Variety of hematologic abnormalities seen in diabetes (increased erythrocyte aggregation, decreased red blood cell deformability, increased platelet aggregation and adhesion) predispose to sluggish circulation, endothelial damage, and focal capillary occlusion. This leads to retinal ischemia, which contributes to the development of DR.

As the disease progresses, eventual closure of the retinal capillaries occurs leading to hypoxia. More extensive retinal hypoxia triggers compensatory mechanisms within the eye to provide enough oxygen to tissues (e.g. venous caliber abnormalities). Further increases in retinal ischemia trigger the production of vasoproliferative factors that stimulate new vessel formation.

Neovascularization is most commonly observed at the borders of perfused and nonperfused retina, and most commonly occurs along the vascular arcades and at the optic nerve head. The new vessels break through and grow along the surface of the retina and into the scaffold of the posterior hyaloid face. By themselves, these vessels rarely cause visual compromise, but they are fragile and highly permeable. They are easily disrupted by vitreous traction, which leads to hemorrhage into the vitreous cavity or the preretinal space. The new blood vessels initially are associated with a small amount of fibroglial tissue formation, which increases with the increase in the density of the neovascular frond. In later stages, the vessels may regress leaving only networks of avascular fibrous tissue adherent to both the retina and the posterior hyaloid face. As the vitreous contracts, it may exert tractional forces on the retina via these fibroglial connections. Traction may cause retinal edema, retinal heterotropia, and both tractional retinal detachments and retinal tear formation with subsequent detachment.

Increased permeability of the retinal vessels results in leakage of fluid and proteinaceous material, which clinically appears as retinal thickening and exudates. If the swelling and exudation involve the macula, a macular edema and diminution in central vision occur. Another theory to explain the development of DME deals with the increased levels of diacylglycerol from the shunting of excess glucose. This is thought to activate protein kinase C (PKC), which, in turn, affects retinal blood dynamics, especially permeability and flow, leading to fluid leakage and retinal thickening. PKC up-regulates the vascular endothelial growth factor (VEGF) and also is active in "downstream" actions of VEGF following binding of the cytokine to its cellular receptor. VEGF isoforms are specifically mitogenic for vascular endothelial cells and also increase permeability at blood-tissue barriers. VEGF expression is enhanced by hypoxia, which is a major stimulus for retinal neovascularization. Indeed, markedly increased levels of VEGF (x20) in the vitreous humor of patients undergoing vitrectomy, in the presence of active retinal or iris neovascularisation, provided initial evidence that VEGF has a role in proliferative diabetic retinopathy. VEGF and pigment-epithelium-derived factor (PEDF) appear to have a reciprocal relation in the eye. In proliferative DR, it has been shown that the levels of VEGF increase, whereas those of PEDF decrease, suggesting that abnormal production and/or secretion of VEGF and PEDF in retinal tissues may have important role in the pathogenensis of the retinal disease.

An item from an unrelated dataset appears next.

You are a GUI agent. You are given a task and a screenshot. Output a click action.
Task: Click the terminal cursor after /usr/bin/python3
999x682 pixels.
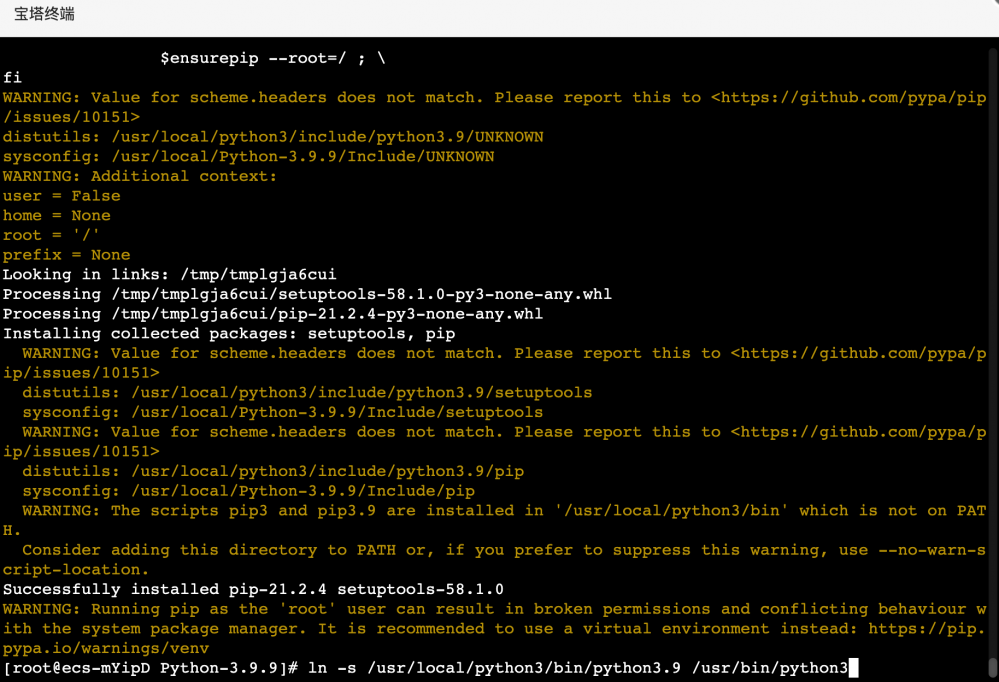tap(853, 668)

Several other biochemical mechanisms have recently been proposed to explain the development and progression of the DR. These involve reactive oxygen species, inflammation, apoptotic death of retinal capillary pericytes and endothelial cells, up-regulation of the transcription factor NF-κB. Altered expression of still unidentified critical gene(s) may also cause alteration of one or more critical cellular pathways associated with the pathogenesis of DR. Growth hormone seems also implicated in the development and progression of diabetic retinopathy. Its action is mediated primarily through stimulation of the production of the insulin-like growth factors (IGF). Indeed, blocking IGF-1 secretion appears to prevent retinal neovascularization.